Non-orientable surfaces have stably unbounded homeomorphism group
Lukas Böke
TL;DR
The paper resolves the question of whether the identity components of the homeomorphism groups of the real projective plane and the Möbius strip have unbounded stable commutator length, showing they are stably unbounded. It achieves this by leveraging Bavard duality to relate scl to homogeneous quasi-morphisms, and by proving hyperbolicity for the fine non-separating curve graphs via bicorn paths and WPD-type actions. The main technical engine is the adaptation of Bowden–Hensel–Webb techniques to non-orientable surfaces, including BSF structures and resolving coverings, to produce boundary points tied to ending foliations and to identify independent hyperbolic elements. These results complete the Burago–Ivanov–Polterovich program for surfaces (except the sphere) by establishing unbounded norms on Homeo_0 in the last remaining cases.
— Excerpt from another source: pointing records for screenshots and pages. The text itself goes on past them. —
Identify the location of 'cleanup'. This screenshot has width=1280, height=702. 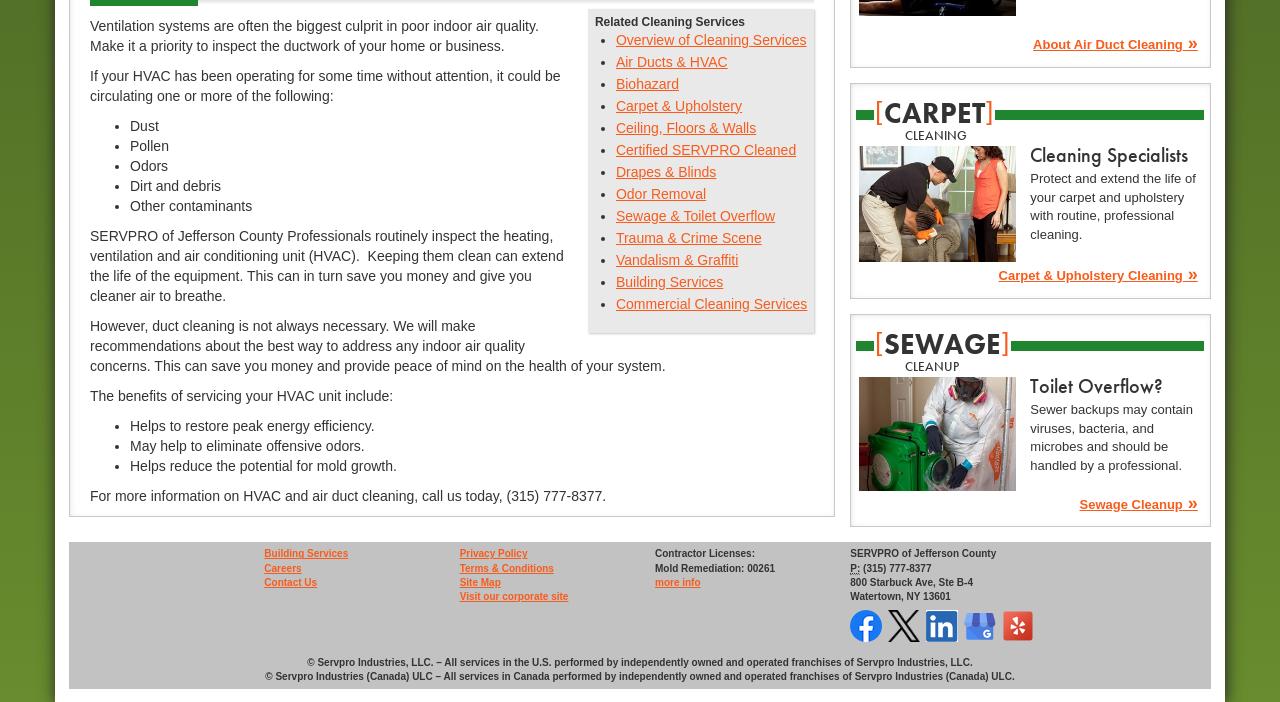
(930, 364).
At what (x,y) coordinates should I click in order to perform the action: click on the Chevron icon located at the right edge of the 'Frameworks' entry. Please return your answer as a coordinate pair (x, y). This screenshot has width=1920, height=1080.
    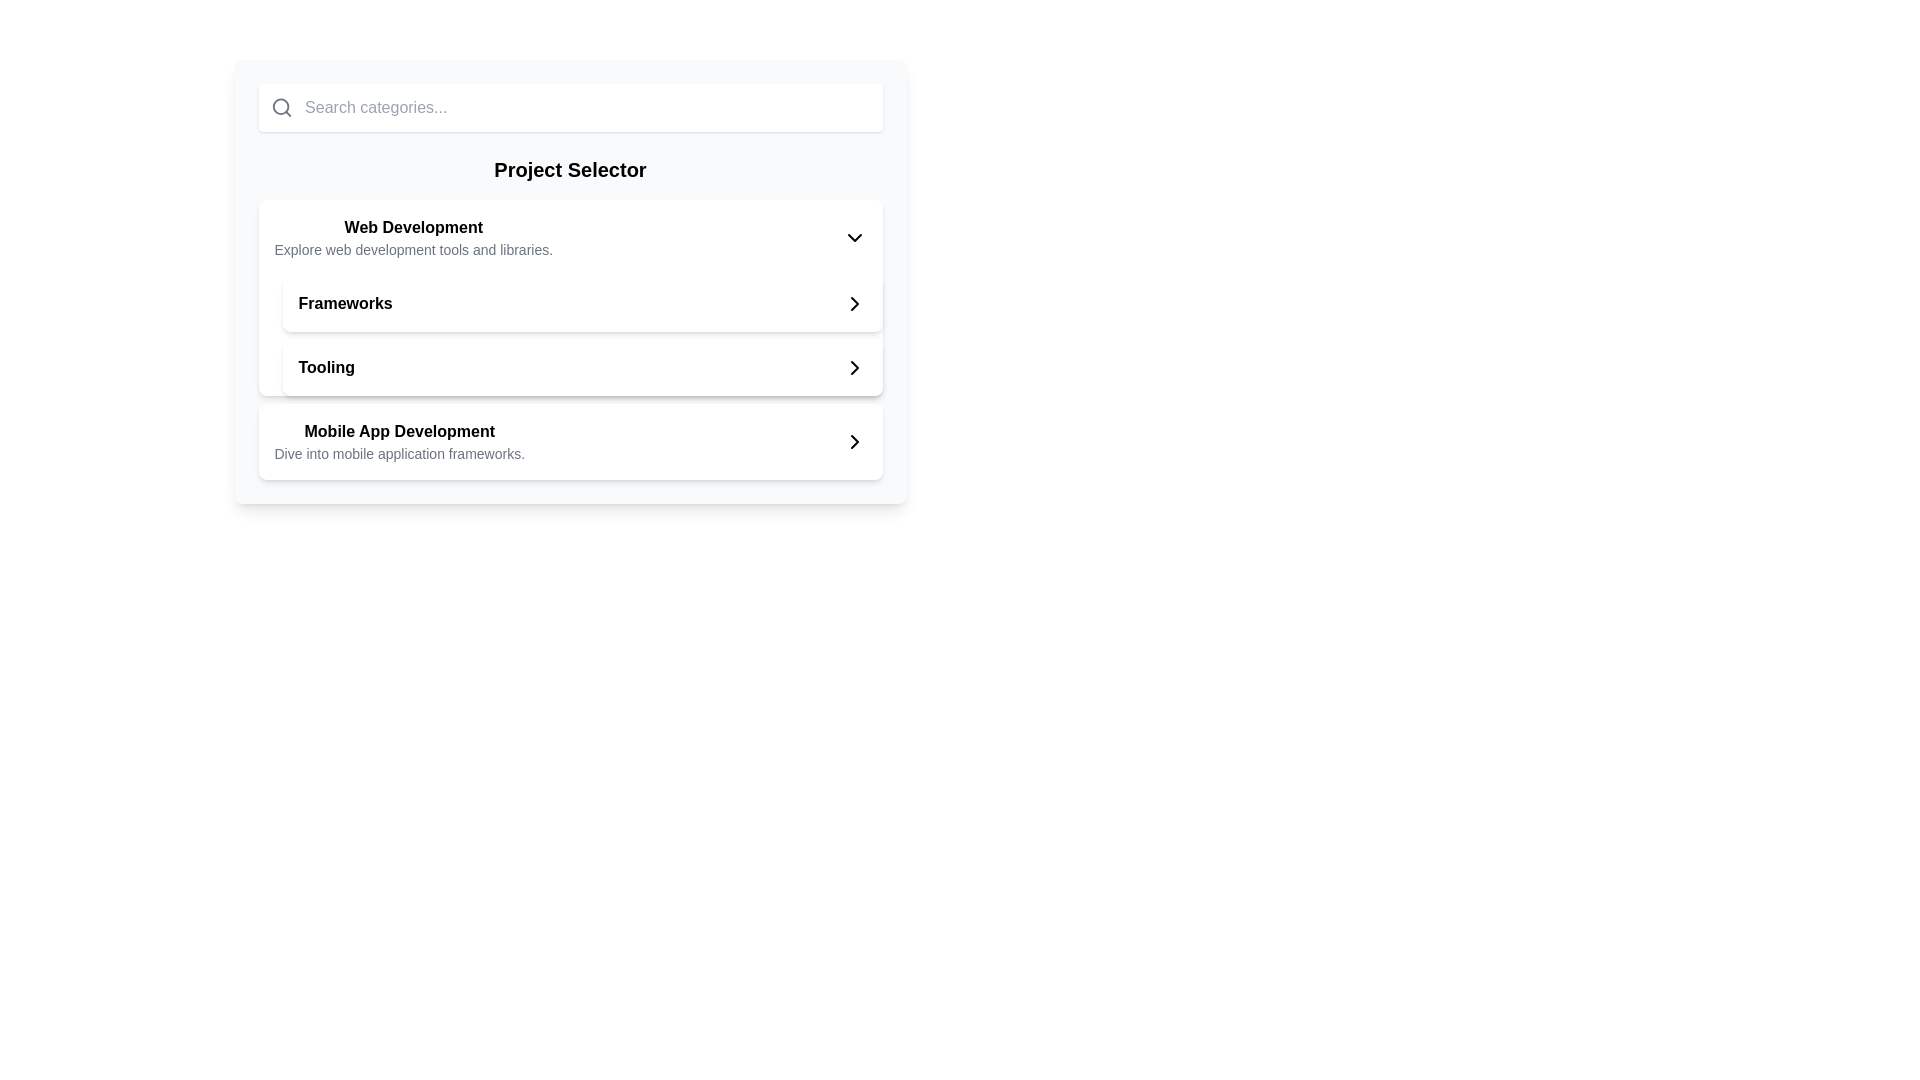
    Looking at the image, I should click on (854, 304).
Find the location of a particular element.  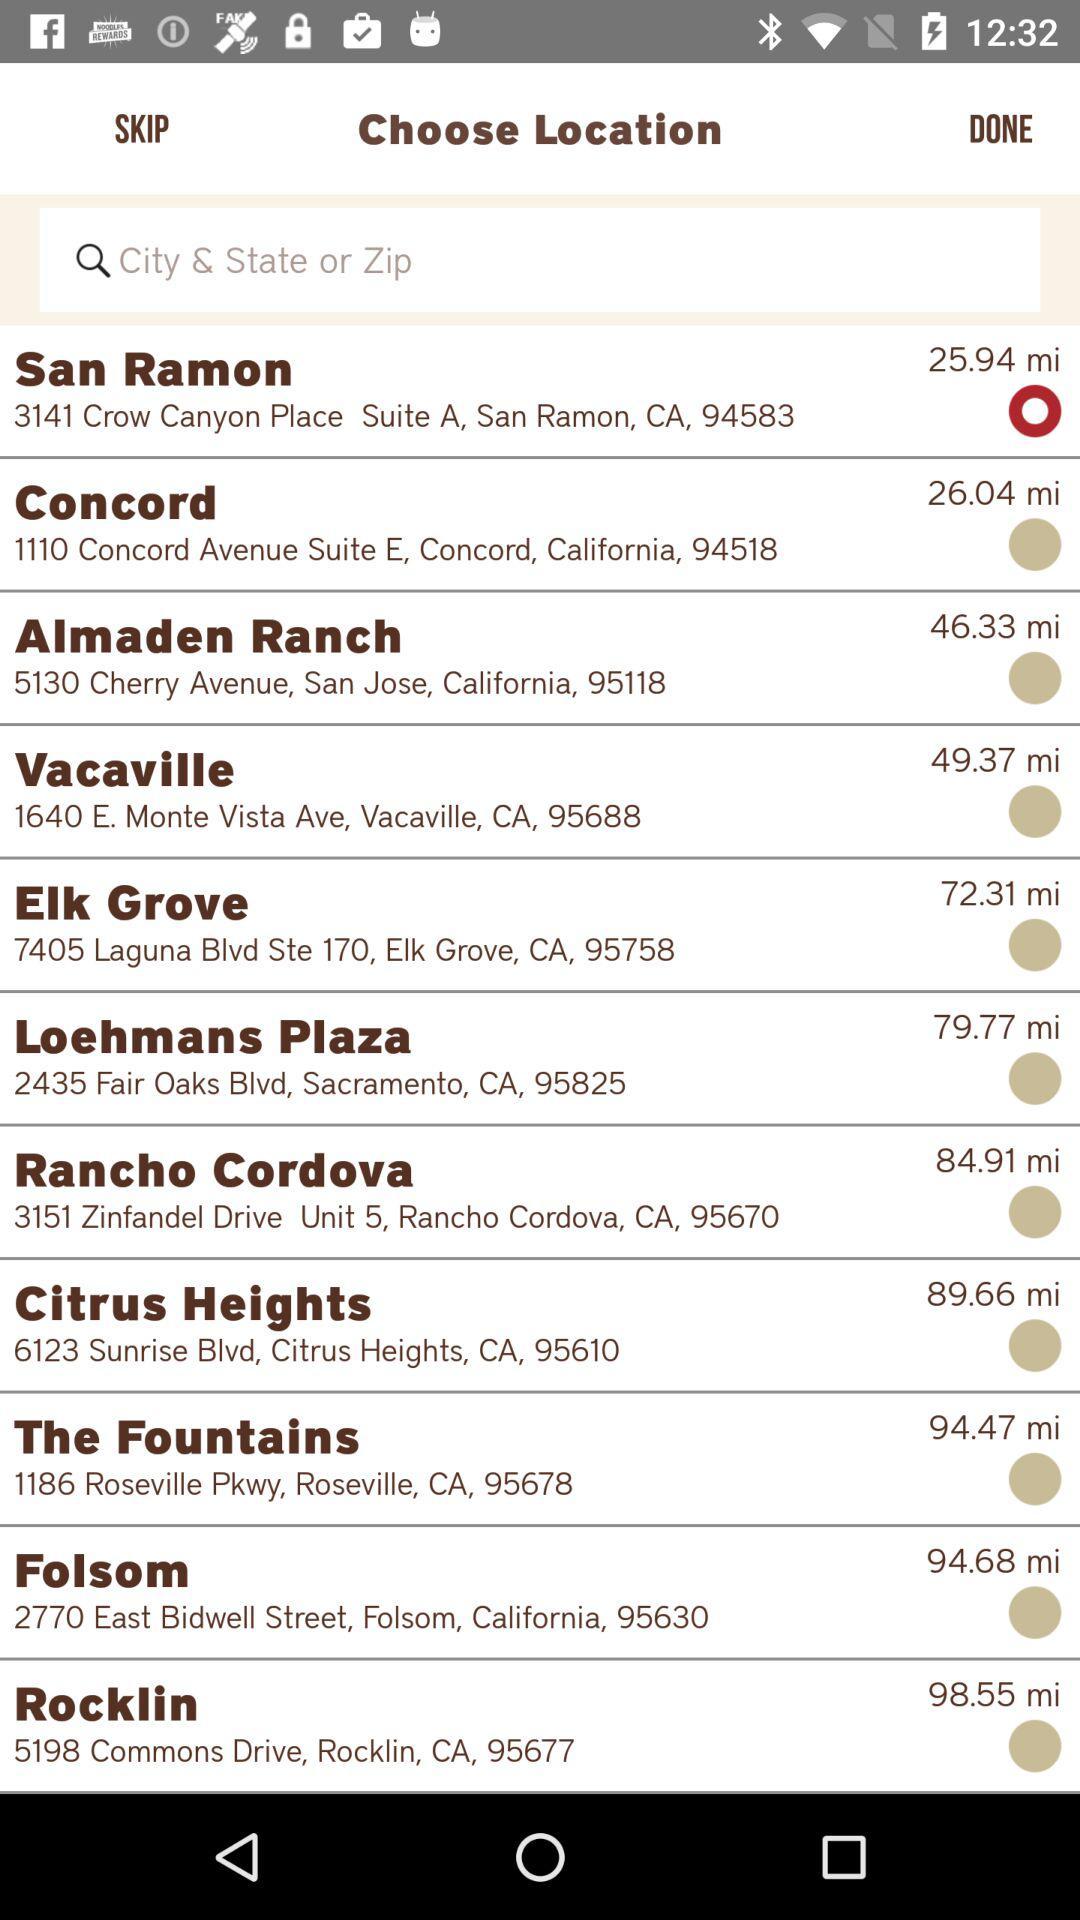

icon next to 46.33 mi item is located at coordinates (471, 633).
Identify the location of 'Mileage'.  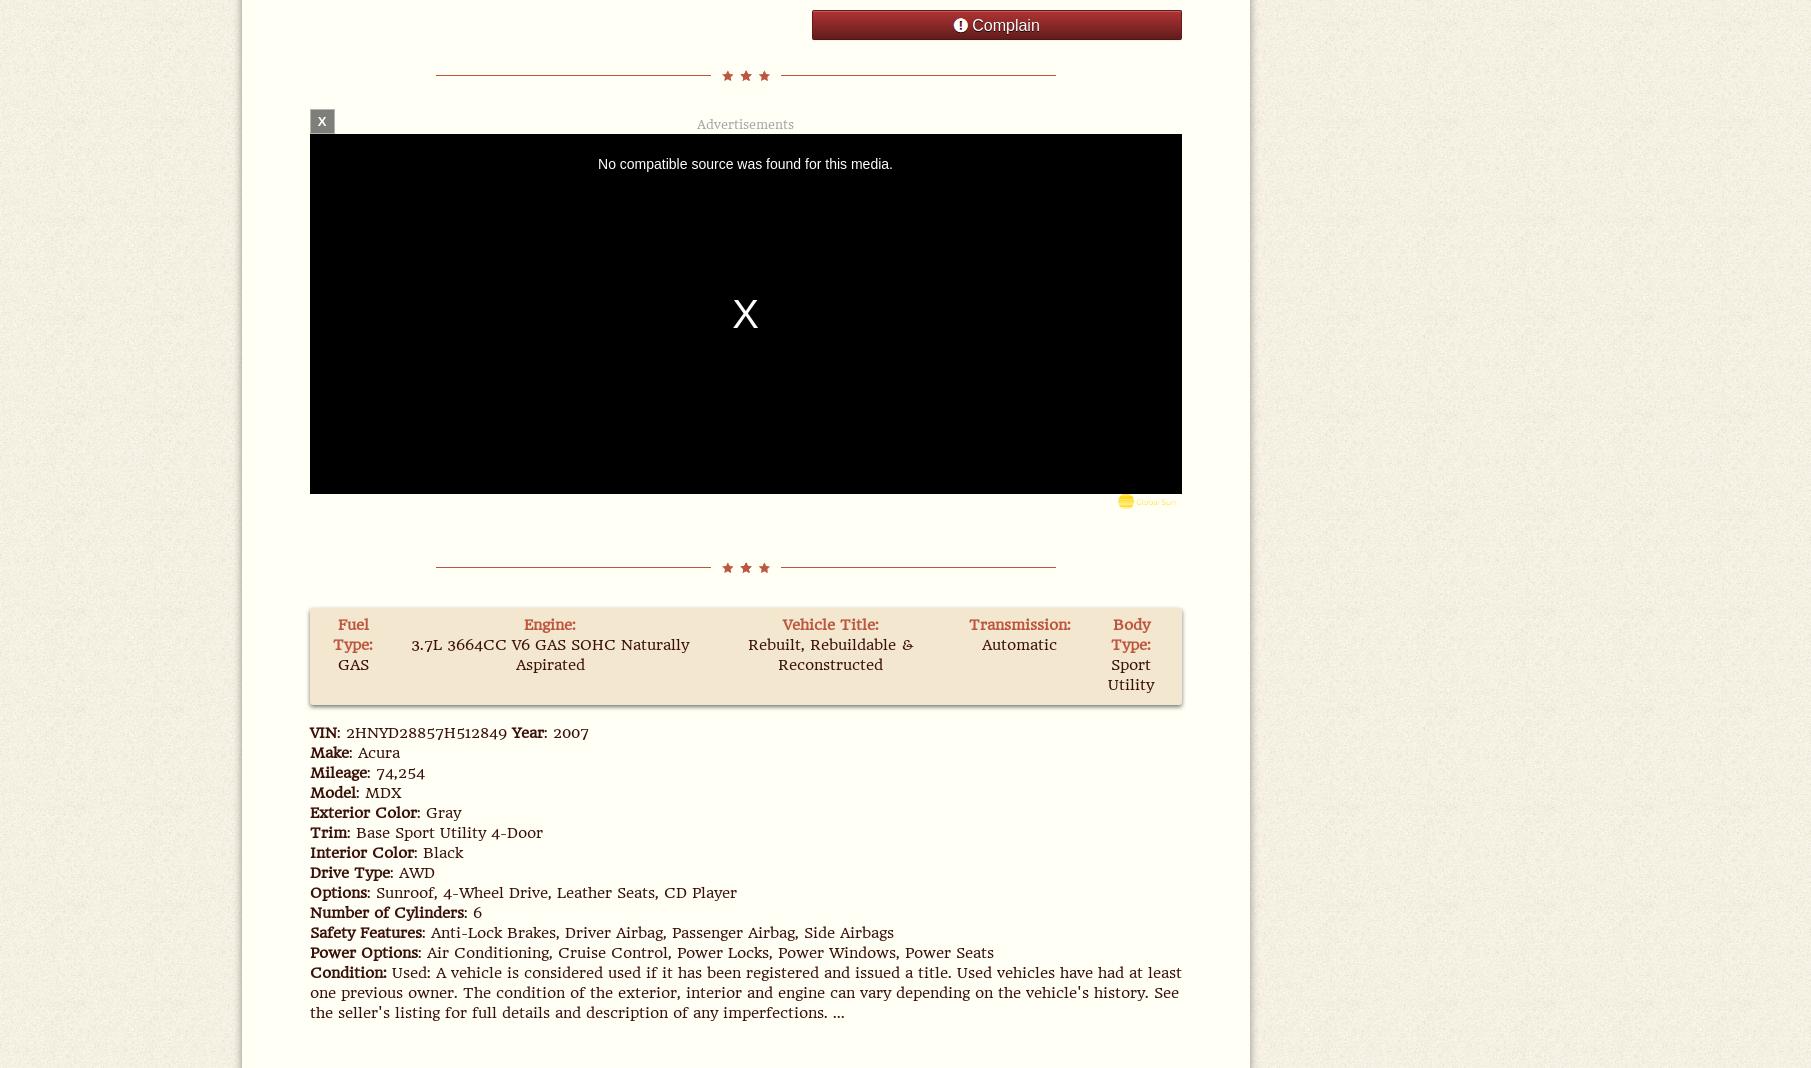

The findings have a broad impact on understanding the geometry of surface homeomorphism groups and on the search for nontrivial quasi-morphisms in low-dimensional topology.
Abstract
Using a recent result of Bowden, Hensel and Webb, we prove the existence of homeomorphisms with positive stable commutator length in the groups of homeomorphisms of the real projective plane and Möbius strip which are isotopic to the identity. This completes the answer to a question posed by Burago, Ivanov and Polterovich on the boundedness of diffeomorphism groups of surfaces.